Source data:
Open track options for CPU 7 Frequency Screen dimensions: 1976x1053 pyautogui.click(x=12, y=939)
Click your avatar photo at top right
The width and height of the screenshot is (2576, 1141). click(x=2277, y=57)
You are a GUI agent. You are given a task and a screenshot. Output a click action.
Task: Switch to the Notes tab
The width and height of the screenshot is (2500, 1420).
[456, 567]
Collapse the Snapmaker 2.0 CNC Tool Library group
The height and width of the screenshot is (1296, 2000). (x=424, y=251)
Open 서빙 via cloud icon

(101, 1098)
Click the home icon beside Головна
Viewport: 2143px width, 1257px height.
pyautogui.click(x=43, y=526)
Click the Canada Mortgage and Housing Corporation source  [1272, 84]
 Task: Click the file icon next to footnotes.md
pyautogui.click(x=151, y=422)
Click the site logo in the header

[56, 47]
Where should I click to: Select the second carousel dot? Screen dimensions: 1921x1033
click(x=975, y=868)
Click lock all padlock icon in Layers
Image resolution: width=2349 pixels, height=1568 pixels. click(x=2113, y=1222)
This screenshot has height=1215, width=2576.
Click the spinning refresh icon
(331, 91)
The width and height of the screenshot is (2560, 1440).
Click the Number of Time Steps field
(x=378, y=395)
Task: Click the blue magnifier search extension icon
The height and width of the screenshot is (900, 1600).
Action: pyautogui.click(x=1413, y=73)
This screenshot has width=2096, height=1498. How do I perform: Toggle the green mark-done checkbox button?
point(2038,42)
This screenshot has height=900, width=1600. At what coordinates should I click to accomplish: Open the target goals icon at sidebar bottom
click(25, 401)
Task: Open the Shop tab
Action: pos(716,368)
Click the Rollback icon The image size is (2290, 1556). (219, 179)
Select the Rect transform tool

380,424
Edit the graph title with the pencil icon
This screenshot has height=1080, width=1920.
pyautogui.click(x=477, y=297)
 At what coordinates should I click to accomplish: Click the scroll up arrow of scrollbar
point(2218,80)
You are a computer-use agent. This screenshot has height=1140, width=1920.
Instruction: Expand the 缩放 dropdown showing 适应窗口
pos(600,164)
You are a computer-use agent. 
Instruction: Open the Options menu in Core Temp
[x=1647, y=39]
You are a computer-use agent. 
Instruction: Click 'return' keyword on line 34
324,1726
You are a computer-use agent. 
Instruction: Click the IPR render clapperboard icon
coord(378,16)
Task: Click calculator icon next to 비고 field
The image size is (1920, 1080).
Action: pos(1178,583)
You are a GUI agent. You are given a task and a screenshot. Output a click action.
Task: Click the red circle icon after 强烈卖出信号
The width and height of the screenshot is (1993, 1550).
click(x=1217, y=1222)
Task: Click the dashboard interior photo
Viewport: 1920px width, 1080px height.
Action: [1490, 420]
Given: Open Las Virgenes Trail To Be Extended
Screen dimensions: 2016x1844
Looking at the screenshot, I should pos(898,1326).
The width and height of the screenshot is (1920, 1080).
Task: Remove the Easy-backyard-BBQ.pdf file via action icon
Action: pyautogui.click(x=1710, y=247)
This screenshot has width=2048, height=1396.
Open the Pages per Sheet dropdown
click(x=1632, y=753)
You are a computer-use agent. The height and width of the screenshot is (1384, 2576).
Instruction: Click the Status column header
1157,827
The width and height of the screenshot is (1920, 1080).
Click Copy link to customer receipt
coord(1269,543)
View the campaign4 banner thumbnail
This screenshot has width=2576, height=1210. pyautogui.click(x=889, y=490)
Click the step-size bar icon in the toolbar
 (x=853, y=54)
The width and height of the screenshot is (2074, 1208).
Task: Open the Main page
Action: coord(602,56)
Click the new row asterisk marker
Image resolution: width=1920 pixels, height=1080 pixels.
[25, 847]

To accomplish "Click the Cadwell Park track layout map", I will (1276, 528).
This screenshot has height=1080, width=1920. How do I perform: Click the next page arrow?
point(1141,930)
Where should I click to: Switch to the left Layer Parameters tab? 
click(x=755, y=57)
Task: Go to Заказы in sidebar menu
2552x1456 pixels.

PROBLEM STATEMENT:
For the entries shown above, tally every line containing the word "track". Report the tally and nothing else.

SOLVED EXERCISE:
2